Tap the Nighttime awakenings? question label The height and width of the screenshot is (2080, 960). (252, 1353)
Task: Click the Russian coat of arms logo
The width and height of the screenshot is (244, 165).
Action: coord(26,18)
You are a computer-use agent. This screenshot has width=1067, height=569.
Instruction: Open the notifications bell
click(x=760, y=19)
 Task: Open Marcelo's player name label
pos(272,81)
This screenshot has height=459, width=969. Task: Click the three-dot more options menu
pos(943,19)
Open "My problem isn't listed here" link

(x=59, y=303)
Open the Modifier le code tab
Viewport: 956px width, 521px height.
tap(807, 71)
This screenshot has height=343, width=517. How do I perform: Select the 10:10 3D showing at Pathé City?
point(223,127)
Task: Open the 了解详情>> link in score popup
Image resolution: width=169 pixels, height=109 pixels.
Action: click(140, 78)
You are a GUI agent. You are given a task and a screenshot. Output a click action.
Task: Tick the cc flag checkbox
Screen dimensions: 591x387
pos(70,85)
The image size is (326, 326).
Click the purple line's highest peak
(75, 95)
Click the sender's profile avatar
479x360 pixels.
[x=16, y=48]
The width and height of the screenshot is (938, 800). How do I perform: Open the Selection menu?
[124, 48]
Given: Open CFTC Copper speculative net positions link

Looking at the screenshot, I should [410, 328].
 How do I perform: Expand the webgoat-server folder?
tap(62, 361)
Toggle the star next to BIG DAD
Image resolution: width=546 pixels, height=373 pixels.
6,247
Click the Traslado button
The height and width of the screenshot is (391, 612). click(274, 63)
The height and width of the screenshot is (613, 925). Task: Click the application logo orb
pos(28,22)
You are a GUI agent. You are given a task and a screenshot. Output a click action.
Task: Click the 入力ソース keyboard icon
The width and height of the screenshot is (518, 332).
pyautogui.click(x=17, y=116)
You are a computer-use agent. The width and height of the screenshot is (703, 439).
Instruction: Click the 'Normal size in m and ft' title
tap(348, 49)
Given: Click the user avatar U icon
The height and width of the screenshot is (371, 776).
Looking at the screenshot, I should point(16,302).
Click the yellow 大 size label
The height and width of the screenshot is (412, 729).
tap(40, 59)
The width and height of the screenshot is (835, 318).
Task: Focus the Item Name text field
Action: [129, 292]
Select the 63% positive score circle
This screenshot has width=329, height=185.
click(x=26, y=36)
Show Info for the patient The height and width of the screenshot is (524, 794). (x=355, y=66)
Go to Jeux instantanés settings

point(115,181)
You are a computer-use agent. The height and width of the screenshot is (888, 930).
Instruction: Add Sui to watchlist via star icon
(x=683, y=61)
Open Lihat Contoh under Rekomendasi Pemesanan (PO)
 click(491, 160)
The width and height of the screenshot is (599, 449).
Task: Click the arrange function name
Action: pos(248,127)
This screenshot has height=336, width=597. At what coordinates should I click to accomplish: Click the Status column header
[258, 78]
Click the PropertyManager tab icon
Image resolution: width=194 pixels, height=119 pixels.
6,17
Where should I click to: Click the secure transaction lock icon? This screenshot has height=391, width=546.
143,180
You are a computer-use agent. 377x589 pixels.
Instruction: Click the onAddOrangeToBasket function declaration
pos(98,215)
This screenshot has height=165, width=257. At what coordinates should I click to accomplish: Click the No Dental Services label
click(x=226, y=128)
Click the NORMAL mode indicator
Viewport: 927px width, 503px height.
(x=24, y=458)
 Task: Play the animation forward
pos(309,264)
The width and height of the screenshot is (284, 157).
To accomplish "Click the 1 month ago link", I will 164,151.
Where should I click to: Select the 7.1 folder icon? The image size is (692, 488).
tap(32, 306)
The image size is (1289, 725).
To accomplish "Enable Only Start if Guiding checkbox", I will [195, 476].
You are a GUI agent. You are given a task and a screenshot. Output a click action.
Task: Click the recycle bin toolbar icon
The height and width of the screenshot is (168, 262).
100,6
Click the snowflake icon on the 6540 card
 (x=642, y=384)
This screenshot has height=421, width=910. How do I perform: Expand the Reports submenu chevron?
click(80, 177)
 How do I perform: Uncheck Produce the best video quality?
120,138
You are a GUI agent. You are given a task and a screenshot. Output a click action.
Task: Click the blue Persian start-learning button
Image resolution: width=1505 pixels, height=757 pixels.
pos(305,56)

★ ★ ★ ★ ★ ★ ★

**What the task asks**
Return all lines above that mention the word "avatar".

**Written solution**
Click the sender's profile avatar
Given: Click the user avatar U icon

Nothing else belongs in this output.